Data on locating visible targets:
## START
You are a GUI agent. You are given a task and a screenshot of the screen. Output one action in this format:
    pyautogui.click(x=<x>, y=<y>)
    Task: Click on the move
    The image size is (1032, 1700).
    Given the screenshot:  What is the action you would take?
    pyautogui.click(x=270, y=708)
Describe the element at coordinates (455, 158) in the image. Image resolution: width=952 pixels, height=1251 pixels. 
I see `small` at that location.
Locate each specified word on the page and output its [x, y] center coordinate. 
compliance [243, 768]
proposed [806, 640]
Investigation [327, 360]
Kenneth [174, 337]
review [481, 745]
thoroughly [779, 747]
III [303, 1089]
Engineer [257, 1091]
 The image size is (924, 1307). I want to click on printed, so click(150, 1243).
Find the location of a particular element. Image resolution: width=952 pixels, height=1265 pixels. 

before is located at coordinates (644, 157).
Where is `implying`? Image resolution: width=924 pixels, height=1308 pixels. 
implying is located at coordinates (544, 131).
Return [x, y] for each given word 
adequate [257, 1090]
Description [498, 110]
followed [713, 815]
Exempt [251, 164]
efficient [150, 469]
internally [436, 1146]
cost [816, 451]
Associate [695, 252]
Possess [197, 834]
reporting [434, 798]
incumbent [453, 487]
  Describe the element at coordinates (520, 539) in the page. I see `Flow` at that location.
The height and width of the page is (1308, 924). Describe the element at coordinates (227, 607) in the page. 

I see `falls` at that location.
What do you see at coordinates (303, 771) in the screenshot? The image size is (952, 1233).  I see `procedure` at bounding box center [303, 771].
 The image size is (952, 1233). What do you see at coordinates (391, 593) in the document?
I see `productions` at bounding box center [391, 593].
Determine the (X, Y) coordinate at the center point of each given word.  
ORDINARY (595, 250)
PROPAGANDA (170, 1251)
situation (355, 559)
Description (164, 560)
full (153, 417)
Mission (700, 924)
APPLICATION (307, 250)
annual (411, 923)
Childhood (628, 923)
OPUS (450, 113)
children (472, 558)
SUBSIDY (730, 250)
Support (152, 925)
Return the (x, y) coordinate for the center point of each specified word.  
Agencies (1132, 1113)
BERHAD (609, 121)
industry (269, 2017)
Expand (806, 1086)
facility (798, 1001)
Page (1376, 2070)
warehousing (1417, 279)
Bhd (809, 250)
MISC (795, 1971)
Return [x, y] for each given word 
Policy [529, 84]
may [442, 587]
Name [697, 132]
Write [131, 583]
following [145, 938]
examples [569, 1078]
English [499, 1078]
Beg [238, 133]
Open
## END
Written instruction: Edit the rows above by changing every "given word" to "listed word", leaving all other text as it is.

Result for this exercise:
You are a GUI agent. You are given a task and a screenshot of the screen. Output one action in this format:
    pyautogui.click(x=<x>, y=<y>)
    Task: Click on the move
    The image size is (1032, 1700).
    Given the screenshot:  What is the action you would take?
    pyautogui.click(x=270, y=708)
Describe the element at coordinates (455, 158) in the image. Image resolution: width=952 pixels, height=1251 pixels. 
I see `small` at that location.
Locate each specified word on the page and output its [x, y] center coordinate. 
compliance [243, 768]
proposed [806, 640]
Investigation [327, 360]
Kenneth [174, 337]
review [481, 745]
thoroughly [779, 747]
III [303, 1089]
Engineer [257, 1091]
 The image size is (924, 1307). I want to click on printed, so click(150, 1243).
Find the location of a particular element. Image resolution: width=952 pixels, height=1265 pixels. 

before is located at coordinates (644, 157).
Where is `implying`? Image resolution: width=924 pixels, height=1308 pixels. 
implying is located at coordinates (544, 131).
Return [x, y] for each listed word 
adequate [257, 1090]
Description [498, 110]
followed [713, 815]
Exempt [251, 164]
efficient [150, 469]
internally [436, 1146]
cost [816, 451]
Associate [695, 252]
Possess [197, 834]
reporting [434, 798]
incumbent [453, 487]
  Describe the element at coordinates (520, 539) in the page. I see `Flow` at that location.
The height and width of the page is (1308, 924). Describe the element at coordinates (227, 607) in the page. 

I see `falls` at that location.
What do you see at coordinates (303, 771) in the screenshot? The image size is (952, 1233).  I see `procedure` at bounding box center [303, 771].
 The image size is (952, 1233). What do you see at coordinates (391, 593) in the document?
I see `productions` at bounding box center [391, 593].
Determine the (X, Y) coordinate at the center point of each listed word.  
ORDINARY (595, 250)
PROPAGANDA (170, 1251)
situation (355, 559)
Description (164, 560)
full (153, 417)
Mission (700, 924)
APPLICATION (307, 250)
annual (411, 923)
Childhood (628, 923)
OPUS (450, 113)
children (472, 558)
SUBSIDY (730, 250)
Support (152, 925)
Return the (x, y) coordinate for the center point of each specified word.  
Agencies (1132, 1113)
BERHAD (609, 121)
industry (269, 2017)
Expand (806, 1086)
facility (798, 1001)
Page (1376, 2070)
warehousing (1417, 279)
Bhd (809, 250)
MISC (795, 1971)
Return [x, y] for each listed word 
Policy [529, 84]
may [442, 587]
Name [697, 132]
Write [131, 583]
following [145, 938]
examples [569, 1078]
English [499, 1078]
Beg [238, 133]
Open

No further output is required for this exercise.